Under the deal, Barrick will operate a new joint venture company and take a 61.5 per cent stake, with Newmont holding the remainder. As a standalone business, it will be the world’s biggest producer of gold, with 4.1m ounces of production a year.
The deal marks the end of a fierce bid battle by Barrick that descended into each side attacking the other’s management. It also caps 20 years of efforts by the two rival companies to work together in Nevada.
On Monday, both companies rushed to claim victory for the creation of the partnership, which had originally been proposed by Newmont.
Mark Bristow, Barrick’s South African chief executive, said the two sides had come to an agreement after he had dinner with Gary Goldberg, Newmont’s chief executive, at the Four Seasons in New York on Tuesday. That progressed to talks in Toronto on Thursday and an agreement that was signed in Elko, Nevada, on Sunday, he said.
“I’ve managed to convince Gary that this was a do-able thing and he got to the same point very quickly,” Mr Bristow told the Financial Times. “It’s a completely deliverable transaction.”

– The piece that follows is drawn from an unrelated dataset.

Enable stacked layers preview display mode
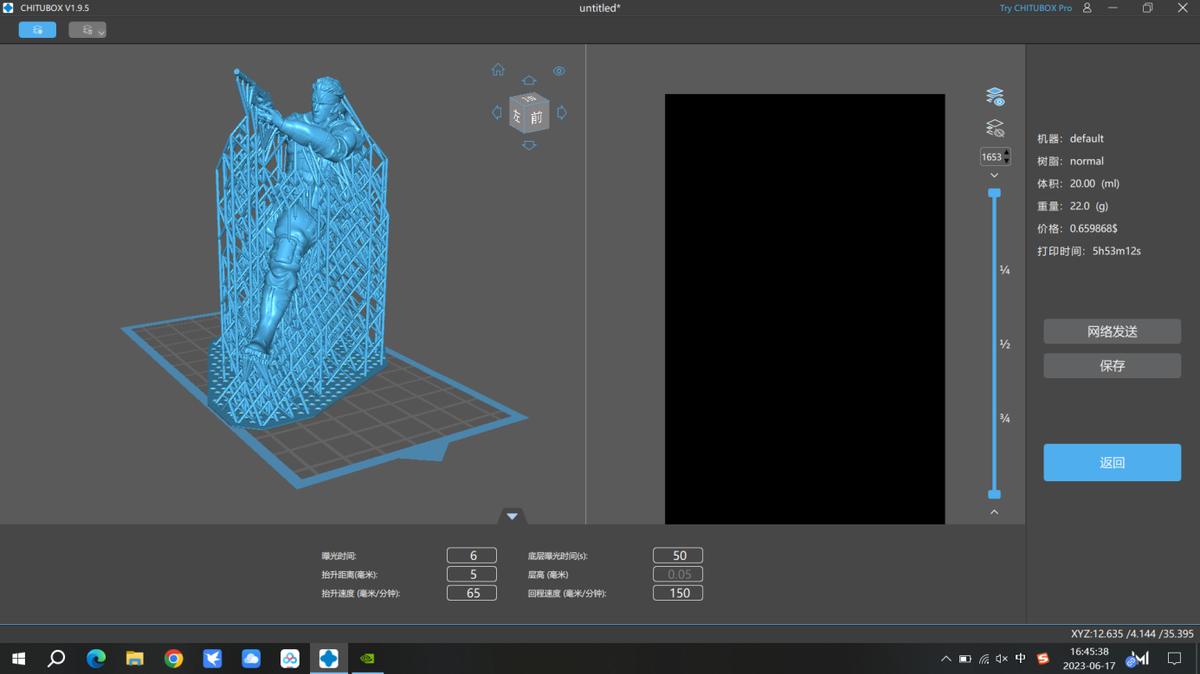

Mr Bristow said the deal would create value for Barrick shareholders without “issuing a single share”.
Last week Newmont formally rejected Barrick’s all-share bid, with Mr Goldberg calling it “egocentric”. It countered with a proposal for a joint venture with a 55 per cent share for Barrick, which Mr Bristow also quickly dismissed.
“Nevada JV is not the right path forward,” Barrick said in a hastily assembled presentation at the time.
But the mood changed after some of Newmont and Barrick’s largest shareholders indicated their preference for a joint venture over a takeover of Newmont. Barrick has only just completed its $6bn acquisition of Randgold and some shareholders worried that another deal would be taking on too much, too quickly.
Tom Palmer, Newmont’s incoming chief, who will take over from Mr Goldberg this year, said the deal came about due to the encouragement of the company’s shareholders.
“I think it was the combination of us putting out a constructive proposal to realise the synergies that everyone knew were there in Nevada, and listening to shareholders,” he said.
The two sides agreed on the ownership split based on the valuation ascribed to the assets by analysts, he added. Barrick will have three seats on the board and Newmont two.
Mr Bristow won a victory by becoming the operator of the joint venture. Newmont had previously proposed that key management roles be jointly appointed.
Barrick and Newmont said the venture would generate an estimated $500m in annual pre-tax synergies in its first five full years.
Other terms of the deal, which were criticised by Mr Bristow a week ago, have not materially changed.
Barrick’s increased shareholding reflects the fact that Newmont has not included its Cripple Creek & Victor gold mine in Colorado, which was included in its original proposal.
Also not included is Barrick’s Fourmile exploration asset in Nevada, which can be placed in the joint venture if it meets certain targets.
Mr Bristow refused to say whether this had been Barrick’s plan all along. “At the end of the day, we have reached an agreement,” he said.